My heart problem is potentially more serious and is proving more difficult to resolve. After a severe chest infection at Christmas I admitted myself to hospital, where they discovered that I had atrial fibrillation and was a stroke risk. I was prescribed blood-thinning tablets and beta blockers and booked in for treatment in April. This was postponed indefinitely in May because of the pandemic crisis. I am still waiting to hear when I will be seen.
There are thousands of people out there in a worse position than me, and I strongly suspect that when this is all over we will discover that the suffering caused by our attempts to control the virus will have far exceeded that caused by the virus itself.
Clive Moffatt
London SW1
A clap for selflessness
Sir: I believe that Dr Max Pemberton’s article (30 May) reflects a misplaced understanding of why most people applauded NHS staff each Thursday evening. It was for the swaths of workers who undertook their duties under horrendous conditions. As we remember soldiers rather than the rights and wrongs of why they fought, similarly the Thursday evening clap was a sign of appreciation for selfless actions. It was not a judgment on whether the decisions made were correct.
Richard Middleton
Cambridge
Certifying death
Sir: I have enjoyed Dr Lee’s articles throughout the current pandemic but fear I must point out a factual error in his article on death certification and how Covid deaths are counted. The medical certificate of cause of death has only ever required a single doctor to complete. I have been a full-time GP for almost 30 years; indeed, in the past ten days I have certified the deaths of four of my patients, who were care home residents. I visited them all in the days before their deaths and felt Covid-19 was a factor in only two of them. Perhaps he has confused the medical certificate with the cremation form, which until Covid required two doctors’ signatures, lest we destroy the evidence of our own mistakes.
Dr Iain Grainger, GP
Low Hesket, Cumbria
Cockles and mussels
Sir: I was intrigued to read Andrew Watts’s article (‘Go fish’, 23 May) concerning Britons’ aversion to seafood. This was not my experience growing up in London’s East End. My parents’ and grandparents’ generations were very fond of seafood. The small road where I lived supported a wet fish shop which also did a thriving trade in shellfish at weekends. Cockles, whelks and mussels were a staple for Sunday tea, and pubs would put shellfish on the bar during lunchtime sessions. Many pubs had whelk stalls outside, and eels — either jellied or stewed — were on offer in pie and mash shops, as they still are. This all seemed to die out from the late 1980s, as tastes and demographics changed.
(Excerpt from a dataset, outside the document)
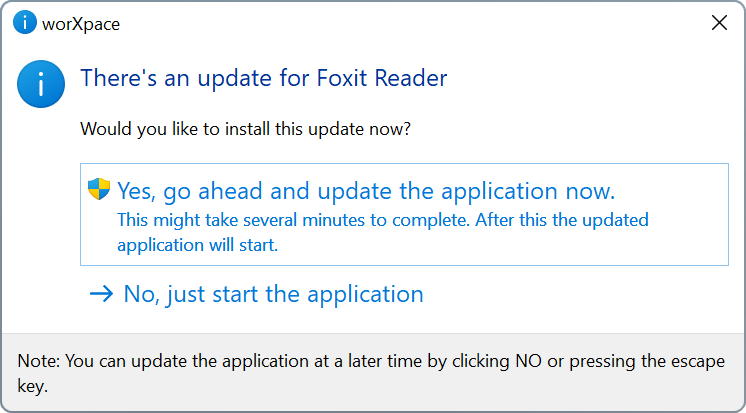Click the word 'key.' in the footer
This screenshot has width=746, height=413.
[x=33, y=386]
I assume that seafood had been popular among the working classes because it had been cheap. But I wonder if this was peculiar to Cockneys, or was seafood popular among the working classes of other cities?
J.A. Stephens
Orpington, Kent
Jostling for obits
Sir: A reader (Letters, 16 May) recalls that newspapers had to stagger the obituaries of JFK, C.S. Lewis and Aldous Huxley, who all died on the same day in 1963. Some readers may recall the Spectator columnist Jeffrey Bernard musing that it would be just his luck that his own death would be lost amid those of better-known figures. Sure enough he died in the same week in 1997 as Princess Diana and Mother Teresa (but was fondly remembered in numerous obituaries).
Verity Kalcev
Lindfield, West Sussex
Balls to bats
Sir: David Gower’s paean to the bat (Notes On, 23 May), might be a little less fulsome had he witnessed the damage a ‘healthy bat population’ can inflict on the interiors of our churches. It’s just not cricket.
Jane Moth
Snettisham, Norfolk
Dust suckers
Sir: Rory Sutherland (The Wiki Man, 30 May) mentions the space-saving ingenuity of central vacuuming systems fitted to some American motorhomes. Stephen and Virginia Courtauld installed just such a device at Eltham Palace in the early 1930s. A vacuum hose attached to concealed sockets in the skirting of each room fed into a bin in the basement. For some reason, the system never caught on in domestic houses. Perhaps I can nominate the late British Vacuum Services and Engineering Company retrospectively for Martin Vander Weyer’s Economic Innovator Awards?
Richard Stone
Barton under Needwood, Staffordshire
Live fast and die old
Sir: Lionel Shriver’s column (30 May) hit a chord. I tell my children and grandchildren that, as a 77-year-old, I should be taking far more risks than them. No comfortable retirement home for me — I still ski, and, when travel restrictions are lifted, plan to kayak solo down the Danube.